═══ GIVEN DATA

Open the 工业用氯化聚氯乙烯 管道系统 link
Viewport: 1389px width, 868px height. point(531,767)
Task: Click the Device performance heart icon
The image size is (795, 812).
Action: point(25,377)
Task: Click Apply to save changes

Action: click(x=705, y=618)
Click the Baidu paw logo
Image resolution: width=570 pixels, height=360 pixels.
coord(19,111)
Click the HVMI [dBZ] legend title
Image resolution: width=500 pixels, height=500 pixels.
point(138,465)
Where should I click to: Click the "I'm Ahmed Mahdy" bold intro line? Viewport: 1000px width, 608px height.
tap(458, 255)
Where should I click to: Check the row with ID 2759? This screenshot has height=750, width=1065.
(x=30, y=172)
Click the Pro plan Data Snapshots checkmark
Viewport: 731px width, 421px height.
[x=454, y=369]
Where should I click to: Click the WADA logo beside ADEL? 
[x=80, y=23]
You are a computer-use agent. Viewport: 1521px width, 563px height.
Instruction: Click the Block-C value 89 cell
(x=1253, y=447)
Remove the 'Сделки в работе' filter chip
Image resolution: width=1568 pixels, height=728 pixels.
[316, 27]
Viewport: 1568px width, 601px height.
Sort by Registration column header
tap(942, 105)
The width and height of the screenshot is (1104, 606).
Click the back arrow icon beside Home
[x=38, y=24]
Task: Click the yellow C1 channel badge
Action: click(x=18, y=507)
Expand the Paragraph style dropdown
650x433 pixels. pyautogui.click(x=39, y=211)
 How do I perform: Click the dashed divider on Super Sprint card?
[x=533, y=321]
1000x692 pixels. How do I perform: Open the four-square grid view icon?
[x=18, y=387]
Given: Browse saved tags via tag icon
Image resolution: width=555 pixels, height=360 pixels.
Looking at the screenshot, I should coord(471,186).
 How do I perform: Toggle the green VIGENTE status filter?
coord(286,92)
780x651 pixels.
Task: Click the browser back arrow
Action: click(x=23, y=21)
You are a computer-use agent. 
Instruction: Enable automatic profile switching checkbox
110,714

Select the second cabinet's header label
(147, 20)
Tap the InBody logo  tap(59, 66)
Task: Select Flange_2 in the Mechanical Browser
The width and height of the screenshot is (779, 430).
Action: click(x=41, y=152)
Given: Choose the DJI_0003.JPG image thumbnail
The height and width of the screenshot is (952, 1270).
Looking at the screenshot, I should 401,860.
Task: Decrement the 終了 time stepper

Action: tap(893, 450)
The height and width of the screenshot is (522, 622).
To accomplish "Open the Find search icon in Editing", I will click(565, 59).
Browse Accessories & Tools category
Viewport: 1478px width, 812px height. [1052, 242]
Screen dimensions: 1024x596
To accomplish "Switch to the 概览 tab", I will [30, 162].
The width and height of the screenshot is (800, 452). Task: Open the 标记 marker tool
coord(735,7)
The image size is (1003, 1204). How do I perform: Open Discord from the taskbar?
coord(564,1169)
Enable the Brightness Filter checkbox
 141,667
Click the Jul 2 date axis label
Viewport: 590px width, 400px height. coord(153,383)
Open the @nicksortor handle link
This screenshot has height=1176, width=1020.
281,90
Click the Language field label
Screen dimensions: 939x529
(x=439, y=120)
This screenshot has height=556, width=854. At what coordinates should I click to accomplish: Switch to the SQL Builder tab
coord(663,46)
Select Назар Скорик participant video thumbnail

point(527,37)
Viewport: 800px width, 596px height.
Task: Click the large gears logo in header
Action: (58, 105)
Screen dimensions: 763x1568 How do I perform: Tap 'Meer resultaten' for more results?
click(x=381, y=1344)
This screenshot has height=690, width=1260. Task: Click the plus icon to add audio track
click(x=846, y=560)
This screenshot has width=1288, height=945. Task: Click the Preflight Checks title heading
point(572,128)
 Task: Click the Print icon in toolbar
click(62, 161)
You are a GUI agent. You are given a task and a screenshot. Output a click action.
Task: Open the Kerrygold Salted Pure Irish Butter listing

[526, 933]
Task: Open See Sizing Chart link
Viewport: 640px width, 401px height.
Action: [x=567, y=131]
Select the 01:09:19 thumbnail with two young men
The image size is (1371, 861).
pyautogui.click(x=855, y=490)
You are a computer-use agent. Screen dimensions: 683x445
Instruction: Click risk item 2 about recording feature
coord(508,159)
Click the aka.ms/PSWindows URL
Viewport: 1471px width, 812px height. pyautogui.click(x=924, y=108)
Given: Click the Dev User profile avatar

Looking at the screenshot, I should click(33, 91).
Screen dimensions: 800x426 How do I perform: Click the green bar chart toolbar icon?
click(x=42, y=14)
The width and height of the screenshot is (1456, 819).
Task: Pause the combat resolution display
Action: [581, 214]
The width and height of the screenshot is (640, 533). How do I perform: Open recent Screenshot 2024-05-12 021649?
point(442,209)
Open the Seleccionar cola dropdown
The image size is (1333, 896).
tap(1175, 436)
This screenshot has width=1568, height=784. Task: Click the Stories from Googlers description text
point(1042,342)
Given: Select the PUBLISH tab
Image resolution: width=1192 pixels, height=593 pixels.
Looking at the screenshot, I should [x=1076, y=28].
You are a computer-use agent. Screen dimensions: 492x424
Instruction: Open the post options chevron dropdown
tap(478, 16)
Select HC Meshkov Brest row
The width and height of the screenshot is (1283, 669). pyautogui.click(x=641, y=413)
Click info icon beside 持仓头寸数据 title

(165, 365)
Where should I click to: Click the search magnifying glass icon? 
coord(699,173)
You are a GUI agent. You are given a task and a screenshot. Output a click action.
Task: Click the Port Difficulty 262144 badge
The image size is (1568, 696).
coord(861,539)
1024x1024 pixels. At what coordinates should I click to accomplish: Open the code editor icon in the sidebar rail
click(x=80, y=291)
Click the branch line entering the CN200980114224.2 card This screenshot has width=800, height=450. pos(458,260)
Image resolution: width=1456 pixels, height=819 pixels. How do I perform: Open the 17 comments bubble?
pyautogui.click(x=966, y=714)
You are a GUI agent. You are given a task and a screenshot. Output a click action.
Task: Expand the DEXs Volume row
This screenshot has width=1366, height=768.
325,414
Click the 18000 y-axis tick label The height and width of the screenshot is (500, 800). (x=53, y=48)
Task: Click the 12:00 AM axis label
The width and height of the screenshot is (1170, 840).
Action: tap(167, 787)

══════

| WORK TO COMPLETE |
Output the lines above between the one holding "The image size is (1003, 1204)." and the one holding "Open the @nicksortor handle link", inclusive, with nothing before or after them.

| RESPONSE |
The image size is (1003, 1204). How do I perform: Open Discord from the taskbar?
coord(564,1169)
Enable the Brightness Filter checkbox
 141,667
Click the Jul 2 date axis label
Viewport: 590px width, 400px height. coord(153,383)
Open the @nicksortor handle link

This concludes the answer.